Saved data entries

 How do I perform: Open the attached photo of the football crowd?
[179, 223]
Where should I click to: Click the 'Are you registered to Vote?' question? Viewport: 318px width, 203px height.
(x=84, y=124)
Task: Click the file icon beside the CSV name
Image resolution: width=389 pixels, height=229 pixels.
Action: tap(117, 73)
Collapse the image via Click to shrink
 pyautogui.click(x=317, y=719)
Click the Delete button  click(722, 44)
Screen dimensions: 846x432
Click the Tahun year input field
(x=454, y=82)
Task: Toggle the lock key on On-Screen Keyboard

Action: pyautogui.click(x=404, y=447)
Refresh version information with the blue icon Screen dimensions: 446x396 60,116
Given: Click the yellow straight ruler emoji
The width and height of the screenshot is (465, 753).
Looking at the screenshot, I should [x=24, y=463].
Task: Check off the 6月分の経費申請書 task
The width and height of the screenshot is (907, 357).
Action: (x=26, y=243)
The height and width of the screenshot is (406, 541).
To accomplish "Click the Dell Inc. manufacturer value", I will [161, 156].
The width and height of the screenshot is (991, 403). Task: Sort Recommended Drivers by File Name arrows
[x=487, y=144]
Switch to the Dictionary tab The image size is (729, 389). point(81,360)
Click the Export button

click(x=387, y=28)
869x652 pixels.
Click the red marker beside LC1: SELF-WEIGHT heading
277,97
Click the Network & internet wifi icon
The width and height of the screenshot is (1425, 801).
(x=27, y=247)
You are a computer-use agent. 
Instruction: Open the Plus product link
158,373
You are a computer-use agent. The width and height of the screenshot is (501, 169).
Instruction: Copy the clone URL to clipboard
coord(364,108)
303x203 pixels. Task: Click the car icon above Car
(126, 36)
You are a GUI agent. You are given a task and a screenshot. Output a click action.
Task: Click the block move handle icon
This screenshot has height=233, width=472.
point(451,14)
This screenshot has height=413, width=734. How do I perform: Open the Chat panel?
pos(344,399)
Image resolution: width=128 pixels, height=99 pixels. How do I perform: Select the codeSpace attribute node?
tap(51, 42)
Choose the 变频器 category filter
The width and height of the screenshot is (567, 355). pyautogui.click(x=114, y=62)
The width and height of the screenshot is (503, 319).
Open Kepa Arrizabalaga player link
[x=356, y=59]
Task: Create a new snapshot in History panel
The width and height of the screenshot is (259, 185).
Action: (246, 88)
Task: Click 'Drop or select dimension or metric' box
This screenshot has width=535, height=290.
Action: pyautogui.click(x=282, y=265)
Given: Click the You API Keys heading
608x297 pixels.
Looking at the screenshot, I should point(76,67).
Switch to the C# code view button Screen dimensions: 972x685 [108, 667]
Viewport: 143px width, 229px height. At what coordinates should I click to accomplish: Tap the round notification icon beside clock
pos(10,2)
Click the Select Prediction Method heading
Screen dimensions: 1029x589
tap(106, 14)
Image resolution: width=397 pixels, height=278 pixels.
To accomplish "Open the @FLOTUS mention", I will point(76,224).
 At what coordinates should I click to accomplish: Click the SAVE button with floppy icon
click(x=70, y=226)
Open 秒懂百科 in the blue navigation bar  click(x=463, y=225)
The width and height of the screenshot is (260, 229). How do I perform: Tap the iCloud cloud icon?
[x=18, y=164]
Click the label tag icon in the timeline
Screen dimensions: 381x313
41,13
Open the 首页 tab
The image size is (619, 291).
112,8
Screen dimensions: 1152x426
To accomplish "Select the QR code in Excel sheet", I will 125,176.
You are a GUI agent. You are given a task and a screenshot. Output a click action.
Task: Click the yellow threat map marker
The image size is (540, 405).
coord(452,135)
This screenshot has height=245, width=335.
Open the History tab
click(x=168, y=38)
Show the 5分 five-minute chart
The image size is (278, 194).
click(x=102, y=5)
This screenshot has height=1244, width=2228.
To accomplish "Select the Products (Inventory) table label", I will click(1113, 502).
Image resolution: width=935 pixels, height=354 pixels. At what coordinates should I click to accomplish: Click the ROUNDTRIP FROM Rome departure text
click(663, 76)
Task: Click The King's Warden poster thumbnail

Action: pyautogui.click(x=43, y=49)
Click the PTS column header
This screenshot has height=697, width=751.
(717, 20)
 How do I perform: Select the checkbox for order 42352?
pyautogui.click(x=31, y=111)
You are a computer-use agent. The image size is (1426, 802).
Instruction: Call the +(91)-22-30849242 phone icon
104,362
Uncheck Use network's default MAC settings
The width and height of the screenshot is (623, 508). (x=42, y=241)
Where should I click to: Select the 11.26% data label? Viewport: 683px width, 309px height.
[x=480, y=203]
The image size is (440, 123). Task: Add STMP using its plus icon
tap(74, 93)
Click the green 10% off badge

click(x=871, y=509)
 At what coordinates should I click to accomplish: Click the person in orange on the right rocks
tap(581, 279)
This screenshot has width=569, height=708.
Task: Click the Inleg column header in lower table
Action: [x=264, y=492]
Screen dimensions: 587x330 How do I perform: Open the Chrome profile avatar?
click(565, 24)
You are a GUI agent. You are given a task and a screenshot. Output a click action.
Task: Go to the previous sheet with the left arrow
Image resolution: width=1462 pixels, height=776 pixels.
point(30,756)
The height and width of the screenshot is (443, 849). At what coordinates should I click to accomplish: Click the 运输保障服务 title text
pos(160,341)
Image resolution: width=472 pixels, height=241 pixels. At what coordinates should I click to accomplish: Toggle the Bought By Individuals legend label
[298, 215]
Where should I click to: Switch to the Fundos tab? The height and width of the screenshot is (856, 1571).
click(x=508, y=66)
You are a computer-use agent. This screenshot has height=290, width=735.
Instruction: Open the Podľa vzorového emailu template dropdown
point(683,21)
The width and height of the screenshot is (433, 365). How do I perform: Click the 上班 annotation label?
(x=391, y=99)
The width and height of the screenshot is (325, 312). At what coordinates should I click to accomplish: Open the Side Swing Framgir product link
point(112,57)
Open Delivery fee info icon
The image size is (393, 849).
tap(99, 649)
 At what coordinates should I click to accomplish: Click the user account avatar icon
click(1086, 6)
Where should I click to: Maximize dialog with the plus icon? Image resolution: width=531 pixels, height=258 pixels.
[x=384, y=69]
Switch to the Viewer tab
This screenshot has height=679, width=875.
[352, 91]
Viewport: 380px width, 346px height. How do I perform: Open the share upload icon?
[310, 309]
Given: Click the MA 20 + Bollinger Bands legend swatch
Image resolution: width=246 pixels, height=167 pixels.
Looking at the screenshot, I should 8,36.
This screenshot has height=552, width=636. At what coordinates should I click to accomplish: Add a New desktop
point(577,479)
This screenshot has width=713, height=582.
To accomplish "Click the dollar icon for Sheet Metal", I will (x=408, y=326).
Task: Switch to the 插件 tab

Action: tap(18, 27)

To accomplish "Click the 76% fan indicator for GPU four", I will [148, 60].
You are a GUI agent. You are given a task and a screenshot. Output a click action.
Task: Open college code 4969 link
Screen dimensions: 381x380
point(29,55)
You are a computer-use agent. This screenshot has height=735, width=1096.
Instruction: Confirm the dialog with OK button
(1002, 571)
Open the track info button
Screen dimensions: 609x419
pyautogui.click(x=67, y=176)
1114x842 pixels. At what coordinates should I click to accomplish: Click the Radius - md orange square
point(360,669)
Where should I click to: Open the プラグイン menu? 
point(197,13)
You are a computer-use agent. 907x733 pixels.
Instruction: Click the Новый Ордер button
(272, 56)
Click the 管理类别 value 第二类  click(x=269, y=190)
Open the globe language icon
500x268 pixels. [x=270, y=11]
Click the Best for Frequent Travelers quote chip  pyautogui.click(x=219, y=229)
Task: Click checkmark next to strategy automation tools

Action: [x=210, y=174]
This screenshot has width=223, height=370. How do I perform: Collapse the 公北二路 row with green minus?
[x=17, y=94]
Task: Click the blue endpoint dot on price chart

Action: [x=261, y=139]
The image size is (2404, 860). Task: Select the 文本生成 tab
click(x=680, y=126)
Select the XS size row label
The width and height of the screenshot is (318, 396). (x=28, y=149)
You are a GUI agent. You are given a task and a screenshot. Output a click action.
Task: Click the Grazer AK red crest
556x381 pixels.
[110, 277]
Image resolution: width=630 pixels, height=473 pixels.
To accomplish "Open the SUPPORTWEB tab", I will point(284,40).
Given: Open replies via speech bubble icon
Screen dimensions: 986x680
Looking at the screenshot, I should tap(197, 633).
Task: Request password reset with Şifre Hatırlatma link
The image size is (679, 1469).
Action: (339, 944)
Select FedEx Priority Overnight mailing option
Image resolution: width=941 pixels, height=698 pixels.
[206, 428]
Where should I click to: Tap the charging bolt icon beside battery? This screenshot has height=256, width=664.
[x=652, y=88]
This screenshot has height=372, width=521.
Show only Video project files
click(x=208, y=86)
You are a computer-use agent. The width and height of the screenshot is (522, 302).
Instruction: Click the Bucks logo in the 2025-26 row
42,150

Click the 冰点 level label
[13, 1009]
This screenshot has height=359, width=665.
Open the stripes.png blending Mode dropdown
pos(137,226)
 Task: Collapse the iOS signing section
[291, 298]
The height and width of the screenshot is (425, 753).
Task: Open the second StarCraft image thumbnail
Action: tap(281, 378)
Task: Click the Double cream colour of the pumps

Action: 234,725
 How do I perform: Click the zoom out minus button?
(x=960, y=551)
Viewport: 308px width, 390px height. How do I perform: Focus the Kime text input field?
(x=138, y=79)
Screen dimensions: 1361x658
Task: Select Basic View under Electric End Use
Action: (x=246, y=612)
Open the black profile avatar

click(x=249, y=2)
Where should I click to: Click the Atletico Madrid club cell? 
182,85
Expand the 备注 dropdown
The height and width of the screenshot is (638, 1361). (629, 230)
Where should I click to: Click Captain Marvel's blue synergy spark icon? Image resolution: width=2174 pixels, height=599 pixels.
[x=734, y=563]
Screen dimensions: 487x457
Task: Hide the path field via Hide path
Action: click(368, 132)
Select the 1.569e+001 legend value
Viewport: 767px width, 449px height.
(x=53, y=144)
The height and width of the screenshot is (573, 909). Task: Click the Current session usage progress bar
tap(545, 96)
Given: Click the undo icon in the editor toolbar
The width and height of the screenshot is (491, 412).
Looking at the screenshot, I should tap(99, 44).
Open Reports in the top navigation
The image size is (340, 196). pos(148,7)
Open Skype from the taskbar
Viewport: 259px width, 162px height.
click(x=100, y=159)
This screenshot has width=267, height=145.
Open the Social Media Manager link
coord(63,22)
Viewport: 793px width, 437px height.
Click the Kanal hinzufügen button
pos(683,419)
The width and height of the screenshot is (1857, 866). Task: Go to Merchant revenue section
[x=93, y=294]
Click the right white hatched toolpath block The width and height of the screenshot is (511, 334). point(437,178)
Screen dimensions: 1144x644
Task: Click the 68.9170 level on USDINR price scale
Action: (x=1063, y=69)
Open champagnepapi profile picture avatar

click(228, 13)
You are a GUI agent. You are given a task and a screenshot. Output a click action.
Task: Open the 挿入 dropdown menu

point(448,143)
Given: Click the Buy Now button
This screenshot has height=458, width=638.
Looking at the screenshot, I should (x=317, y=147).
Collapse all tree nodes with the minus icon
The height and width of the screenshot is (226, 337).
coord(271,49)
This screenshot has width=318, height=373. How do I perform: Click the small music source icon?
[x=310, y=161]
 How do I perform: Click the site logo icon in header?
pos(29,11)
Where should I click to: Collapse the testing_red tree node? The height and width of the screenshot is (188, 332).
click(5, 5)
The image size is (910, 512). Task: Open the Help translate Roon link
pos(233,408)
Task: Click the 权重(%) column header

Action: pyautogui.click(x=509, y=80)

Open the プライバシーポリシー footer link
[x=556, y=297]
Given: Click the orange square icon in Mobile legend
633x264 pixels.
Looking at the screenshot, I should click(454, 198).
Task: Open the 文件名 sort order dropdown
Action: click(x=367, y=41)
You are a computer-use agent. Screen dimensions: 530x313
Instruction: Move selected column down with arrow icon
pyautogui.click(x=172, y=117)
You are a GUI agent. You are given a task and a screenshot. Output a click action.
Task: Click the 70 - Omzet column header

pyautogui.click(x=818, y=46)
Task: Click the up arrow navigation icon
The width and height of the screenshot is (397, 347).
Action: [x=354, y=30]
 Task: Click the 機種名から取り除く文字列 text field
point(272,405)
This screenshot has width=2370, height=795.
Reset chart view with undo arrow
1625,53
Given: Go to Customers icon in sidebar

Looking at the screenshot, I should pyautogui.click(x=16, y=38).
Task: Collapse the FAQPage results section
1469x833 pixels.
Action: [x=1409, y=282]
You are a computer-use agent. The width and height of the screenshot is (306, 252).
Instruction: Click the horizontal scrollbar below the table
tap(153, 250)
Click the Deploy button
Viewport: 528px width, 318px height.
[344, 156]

WHAT NEEDS TO BE DONE: An exact, complete copy of the lines above from the one with "Image resolution: width=472" through the one with "has height=290, width=735." is the whole answer.

EXPECTED ANSWER:
Image resolution: width=472 pixels, height=241 pixels. At what coordinates should I click to accomplish: Toggle the Bought By Individuals legend label
[298, 215]
Where should I click to: Switch to the Fundos tab? The height and width of the screenshot is (856, 1571).
click(x=508, y=66)
You are a computer-use agent. This screenshot has height=290, width=735.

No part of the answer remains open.